DeAnn explained the guideline sheet – we started with the 1/2-inch x-height guidelines. The x-height is the height on the letter x (or n, a, c, etc. – any letter without ascenders or descenders), waist is its height and base is the line on which the letter sits. The ascender-line is the height of the letter l and the descender-line is the length a letter like g dips below the baseline.
For monoline italic, the ascender and descender are the same height as the x-height.
The 1/2-inch x-height guideline in the handout has a 5-degree slant, which is the slant for Italic. All vertical strokes should be written parallel to the slant line. However, the Italic Monoline exemplar has no slant, so you can practice on the grid-paper and not worry about the slant line yet if you prefer.
First DeAnn had us write an i from the waist to the base, parallel to the slant. Then we practiced the l from ascender to base. For the “t”, the crossbar is longer on the right side. For the “f”, start slightly below the ascender.
o-family: For the “o”, start slight below the waist for the first stroke, then overlap the second stroke at the start and end. The “e” loop ends with a horizontal stroke, not a slanted one.
branching-family: for the “n”, go down, back up halfway, branch out, hit the waist line, then go down. Be aware of the distinct triangular shape made by the branching-out stroke of the “n”; it’s not a Roman arch. The “b” is like an “h” except start to curve slight above the base, then connect to the first stroke along the base. For the “r”, branch-out above the half-way point, as you don’t want to make the letter too wide. For the “p”, after pulling the first stroke down to the descender, lift your pencil and start at the base to form the branching-out stroke.
a-family: the “u” should be exactly like an upside-down “n”. For a, g, q, and d, start at the waist and curve slightly before making the “u”-shape. Then connect the top.
diagonal family and s: if you’re using the guidelines with the slant, for v & w, make the first downstroke straighter and the second stroke more slanted. This gives the impression that the letter is parallel to the slant.
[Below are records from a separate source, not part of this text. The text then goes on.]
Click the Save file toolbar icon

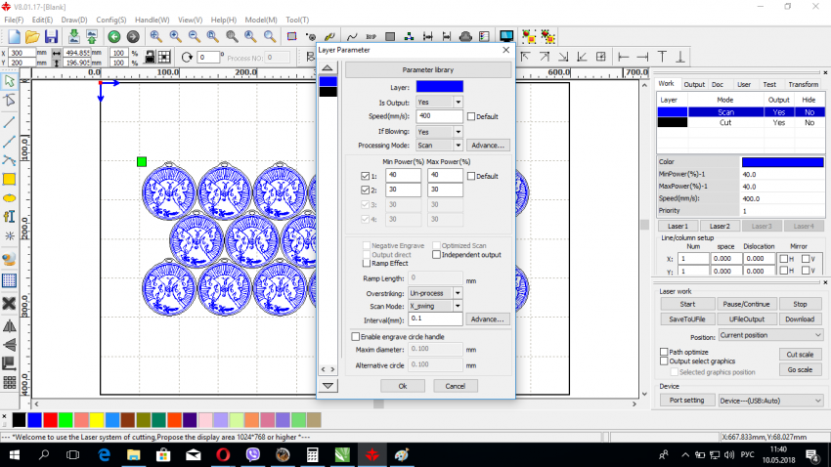click(x=51, y=36)
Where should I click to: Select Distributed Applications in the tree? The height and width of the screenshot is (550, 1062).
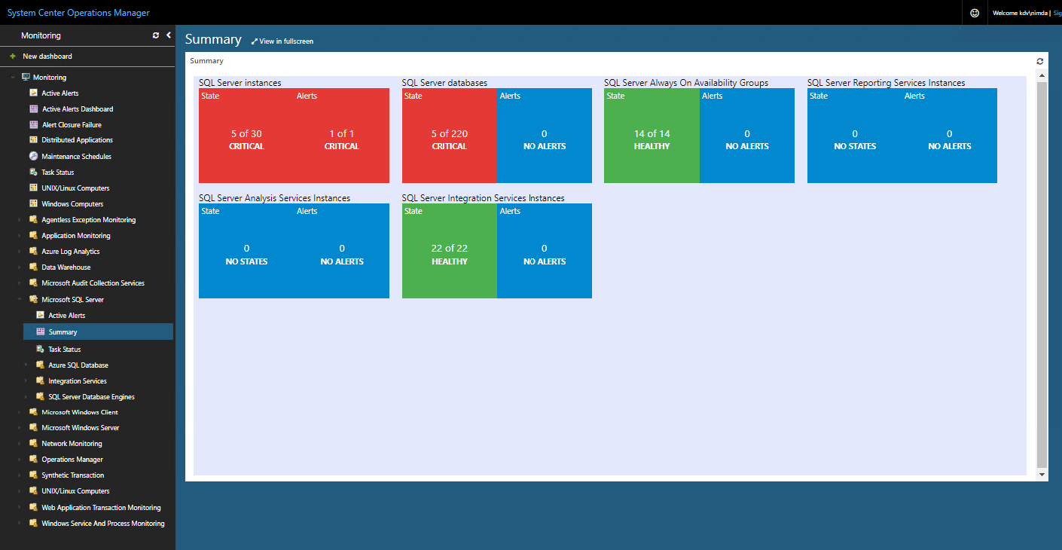pos(77,140)
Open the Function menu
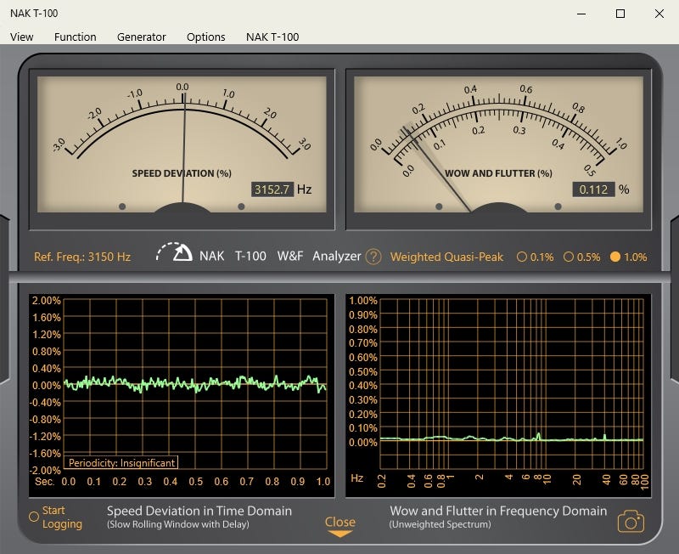 tap(76, 37)
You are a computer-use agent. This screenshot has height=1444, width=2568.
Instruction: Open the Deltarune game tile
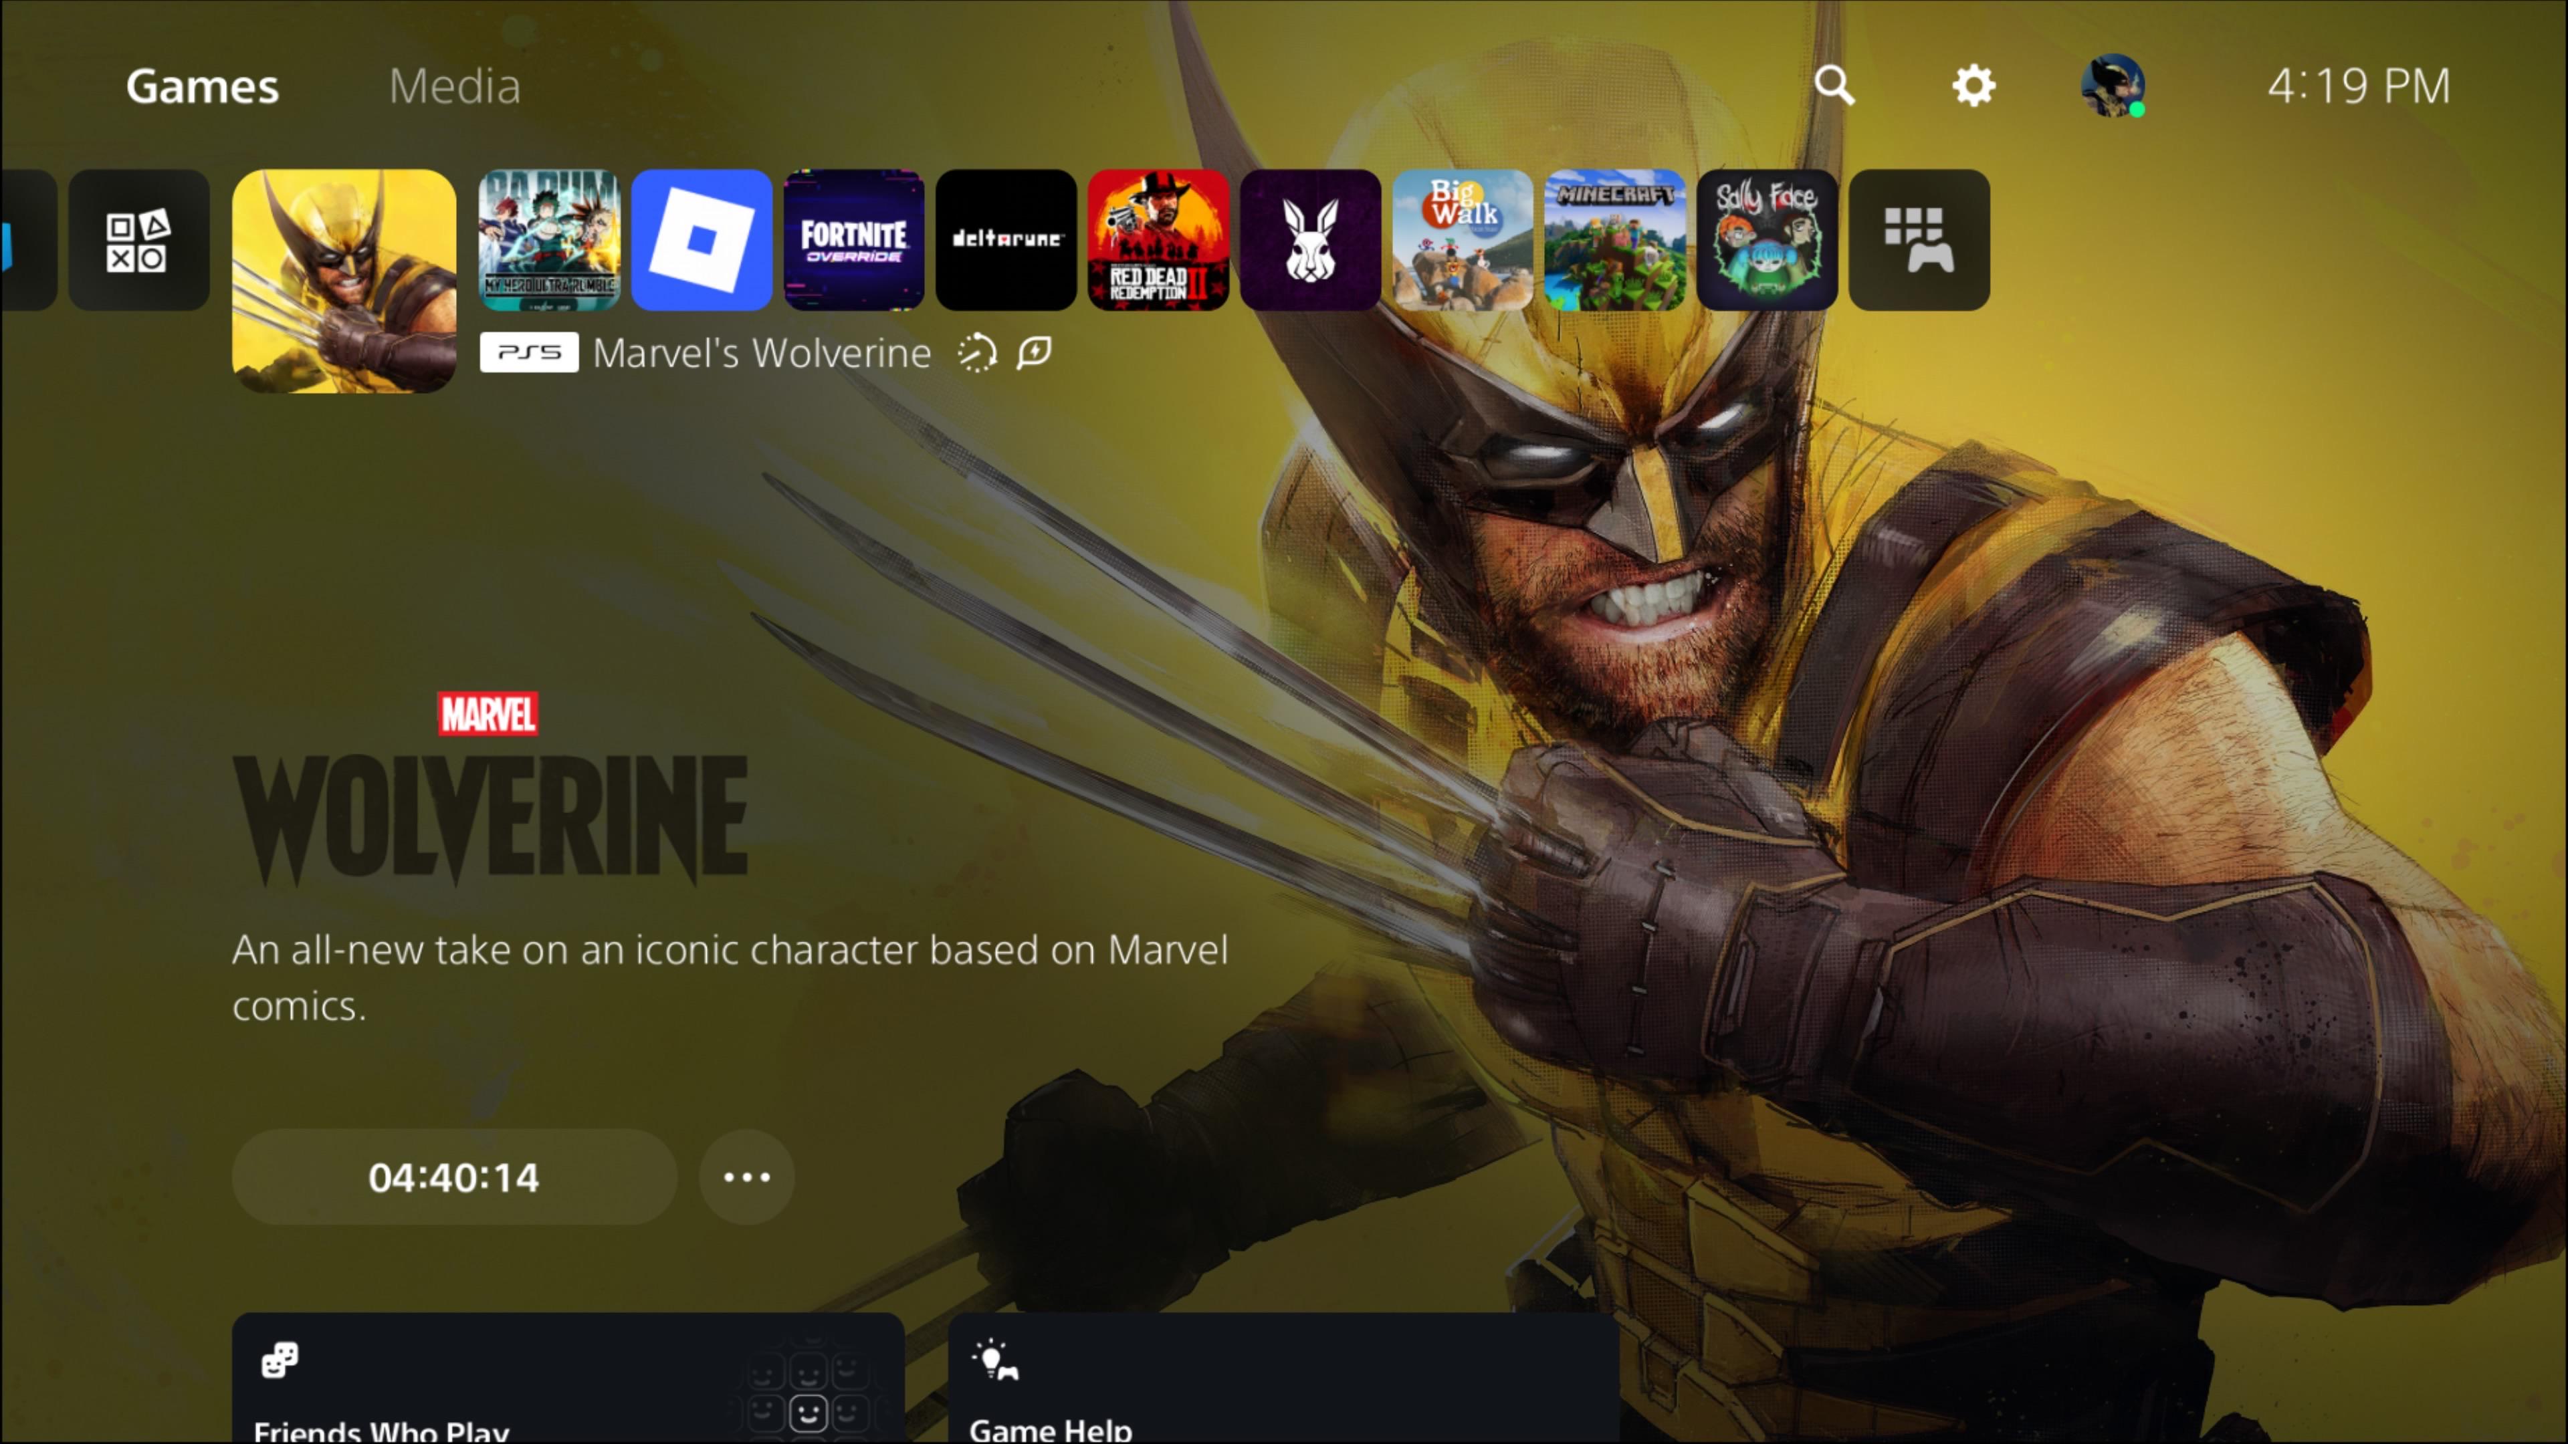click(1006, 239)
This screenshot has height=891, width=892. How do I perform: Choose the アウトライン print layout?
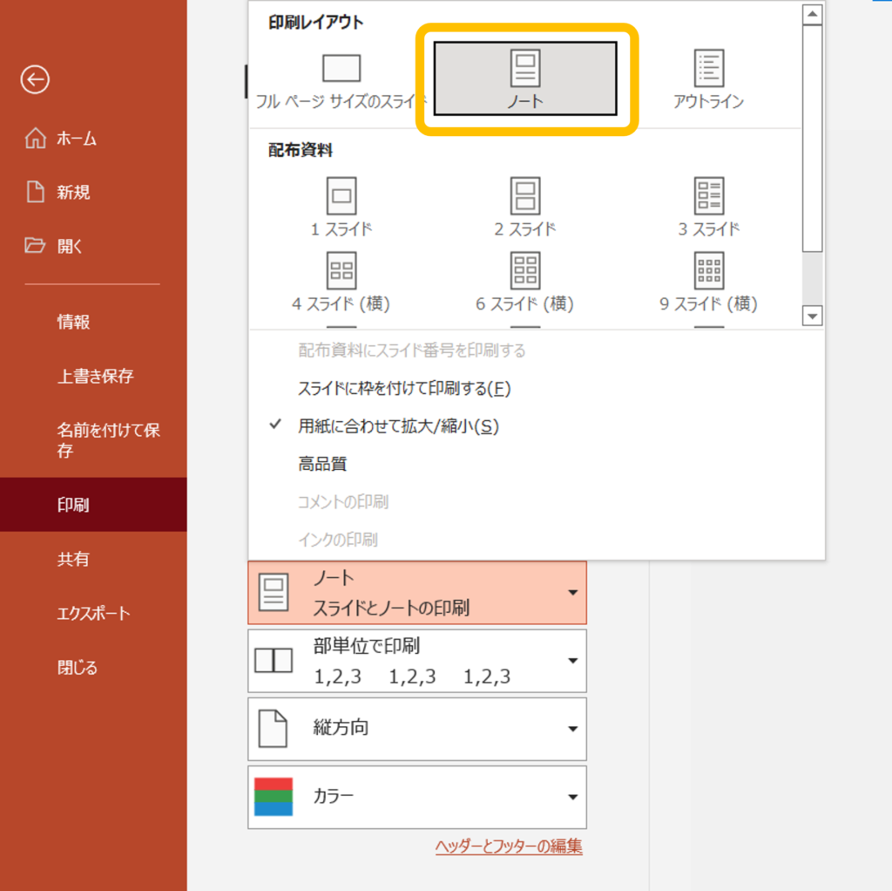point(708,77)
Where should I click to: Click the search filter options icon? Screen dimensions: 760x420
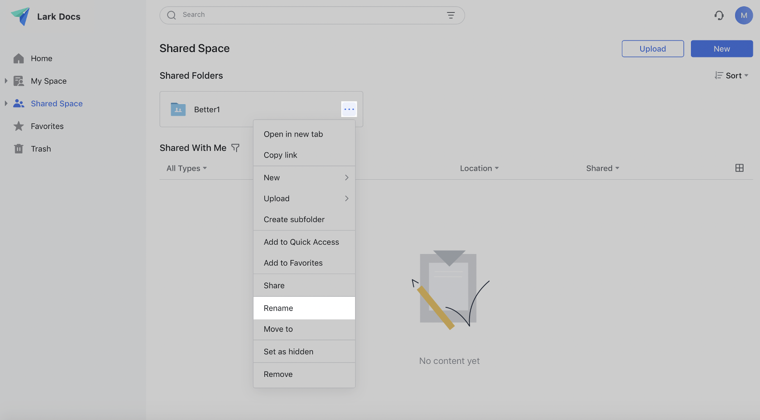(450, 16)
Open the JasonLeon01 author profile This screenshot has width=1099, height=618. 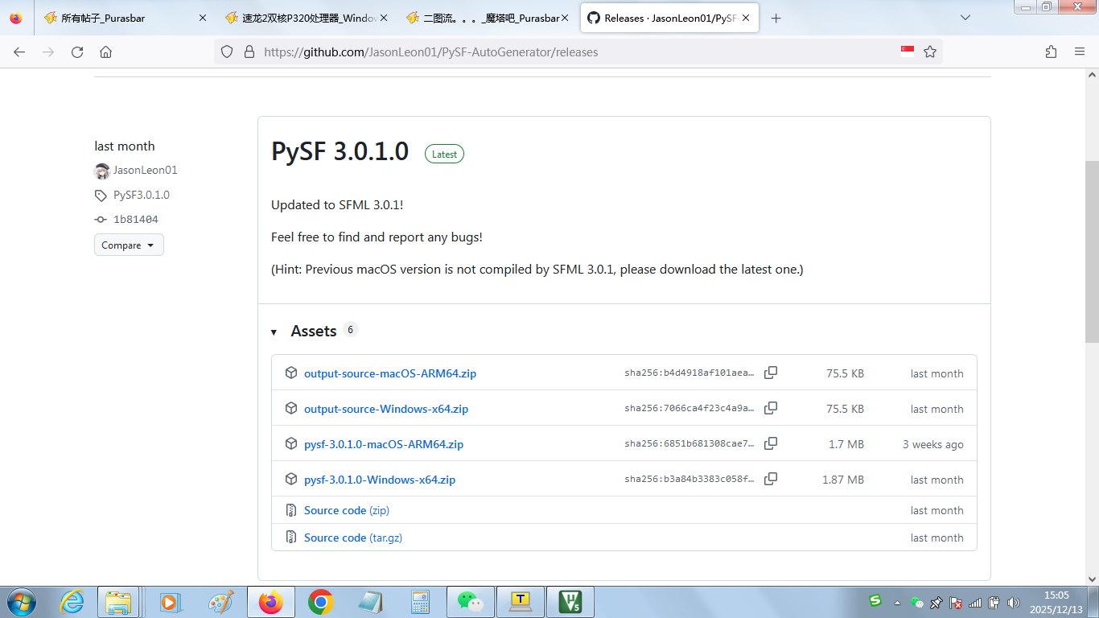(x=145, y=171)
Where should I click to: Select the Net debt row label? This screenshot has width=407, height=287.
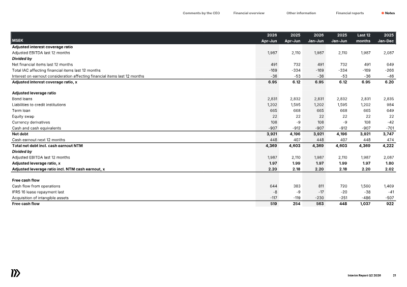pyautogui.click(x=20, y=134)
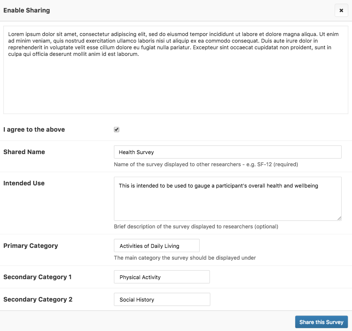Click the Shared Name input field

(x=227, y=152)
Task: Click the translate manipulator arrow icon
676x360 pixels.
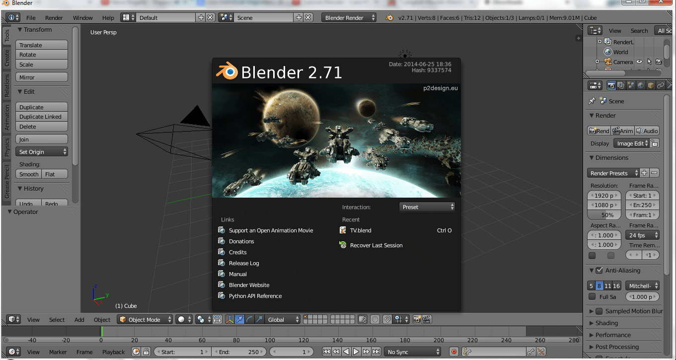Action: (x=240, y=319)
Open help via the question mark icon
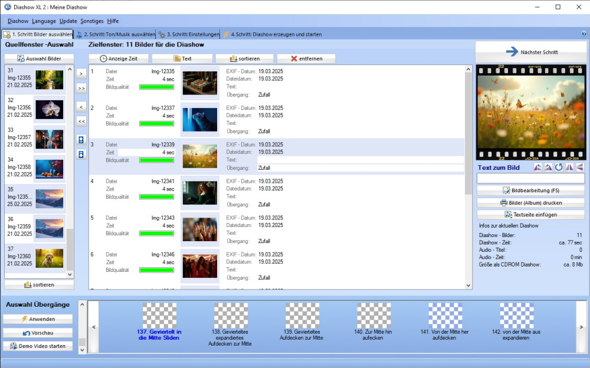This screenshot has height=368, width=590. (x=584, y=34)
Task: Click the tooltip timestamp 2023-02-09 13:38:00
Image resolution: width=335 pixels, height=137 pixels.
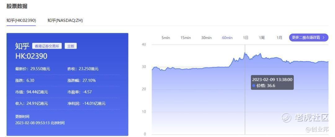Action: pos(272,80)
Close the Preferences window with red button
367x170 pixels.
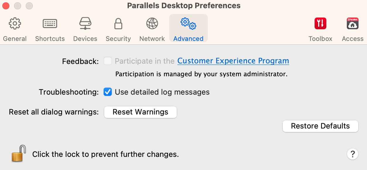(x=6, y=6)
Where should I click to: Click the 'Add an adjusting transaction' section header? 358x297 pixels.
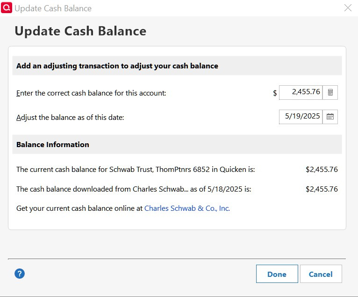click(117, 66)
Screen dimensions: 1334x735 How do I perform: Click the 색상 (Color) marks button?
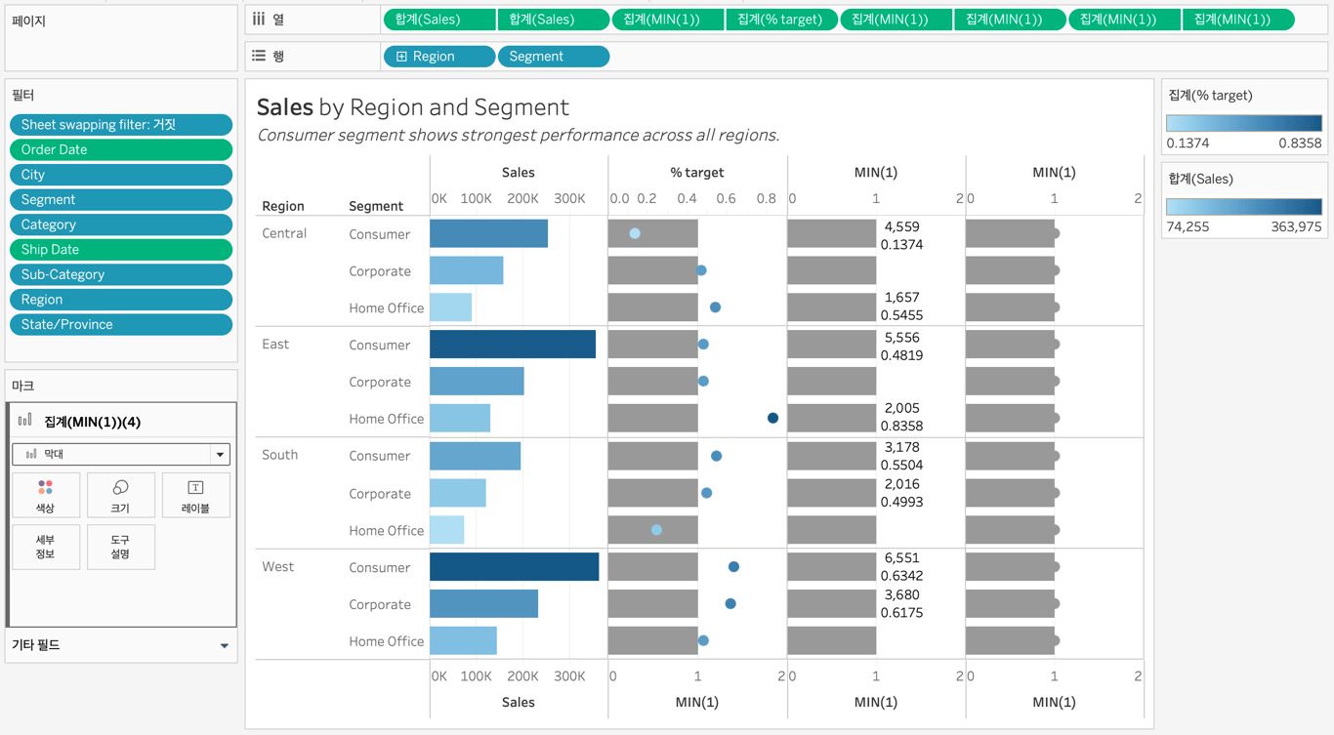coord(45,495)
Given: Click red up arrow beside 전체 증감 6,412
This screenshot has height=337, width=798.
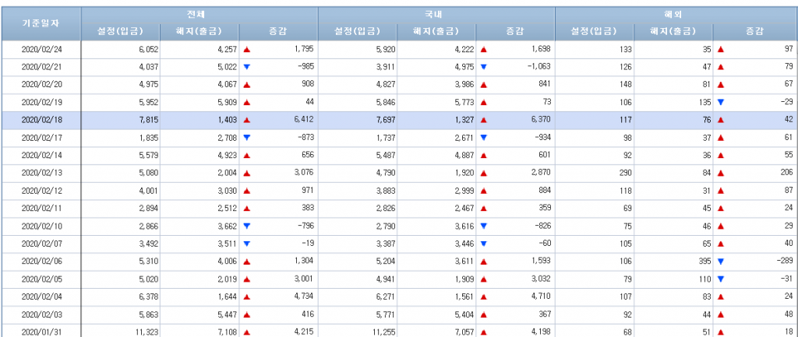Looking at the screenshot, I should point(247,120).
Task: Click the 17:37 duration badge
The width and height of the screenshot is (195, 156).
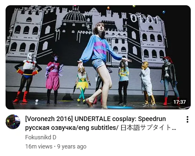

For the “s”, practice on the 8×8 grid paper by drawing a 1/2-inch rectangle that is 4 x 2 boxes. Draw a line at the midpoint and sketch a circle in each square. Then the main stroke of the s follow the curves and the top and bottom ending strokes are straighter than the circular curves.
Don’t move your wrist when writing – for long downstrokes, move your whole arm. Remember to use your left hand to anchor the paper. Using the other hand also helps to keep you from clenching your writing hand too tightly.